TASKS:
A. In the Excel formula post, rewrite the stretch from "The GROUPBY function" through "LAMBDA(v, ARRAYTOTEXT(FILTER(country, v=joinCols)))))", renaming "joinCols" to "keyCols" wherever it occurs.
B. Summarize the Excel formula post in two sentences.

··· PROVIDED TEXT

Here's another slight variation using SORTBY, plus GROUPBY to output the final summary:

 

=LET(
    table, Table1[#All],
    country, TAKE(table,, 1),
    colors, DROP(table,, 1),
    cols, COLUMNS(colors),
    arr, TOCOL(colors),
    rowId, TOCOL(IF(SEQUENCE(, cols), SEQUENCE(ROWS(colors)))),
    sortRows, WRAPROWS(SORTBY(arr, rowId,, arr, ), cols),
    GROUPBY(sortRows, country, ARRAYTOTEXT, 3, 0)
)

 

The GROUPBY function is not yet available to me, so I was unable to test it fully. Without GROUPBY, another option could be:

 

=LET(
    table, Table1[#All],
    country, TAKE(table,, 1),
    colors, DROP(table,, 1),
    cols, COLUMNS(colors),
    arr, TOCOL(colors),
    rowId, TOCOL(IF(SEQUENCE(, cols), SEQUENCE(ROWS(colors)))),
    sortRows, WRAPROWS(SORTBY(arr, rowId,, arr, ), cols),
    joinCols, REDUCE(CHOOSECOLS(sortRows, 1), SEQUENCE(cols-1,, 2), LAMBDA(v,n, v&"|"&CHOOSECOLS(sortRows, n))),
    HSTACK(UNIQUE(sortRows), MAP(UNIQUE(joinCols), LAMBDA(v, ARRAYTOTEXT(FILTER(country, v=joinCols)))))
)

······
··· AVAILABLE DATA

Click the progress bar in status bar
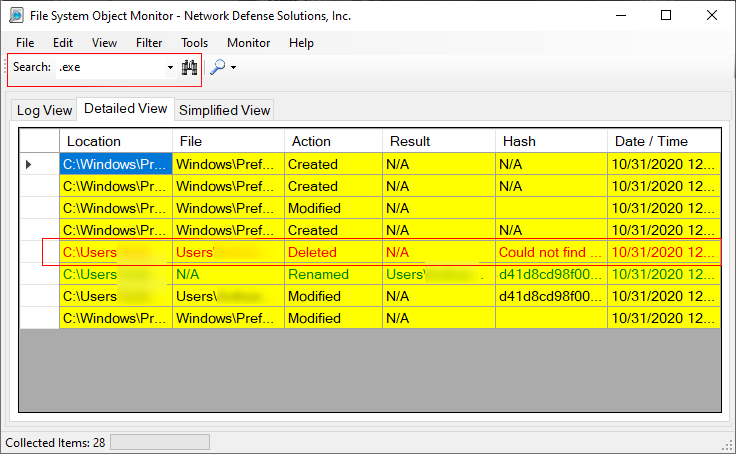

······

ANSWER LIST:
A.
The GROUPBY function is not yet available to me, so I was unable to test it fully. Without GROUPBY, another option could be:

 

=LET(
    table, Table1[#All],
    country, TAKE(table,, 1),
    colors, DROP(table,, 1),
    cols, COLUMNS(colors),
    arr, TOCOL(colors),
    rowId, TOCOL(IF(SEQUENCE(, cols), SEQUENCE(ROWS(colors)))),
    sortRows, WRAPROWS(SORTBY(arr, rowId,, arr, ), cols),
    keyCols, REDUCE(CHOOSECOLS(sortRows, 1), SEQUENCE(cols-1,, 2), LAMBDA(v,n, v&"|"&CHOOSECOLS(sortRows, n))),
    HSTACK(UNIQUE(sortRows), MAP(UNIQUE(keyCols), LAMBDA(v, ARRAYTOTEXT(FILTER(country, v=keyCols)))))

B. The post offers another slight variation of a formula that uses SORTBY and then GROUPBY to output the final summary. Because GROUPBY is not yet available to the writer, who was unable to test it fully, the post also gives another option that works without GROUPBY.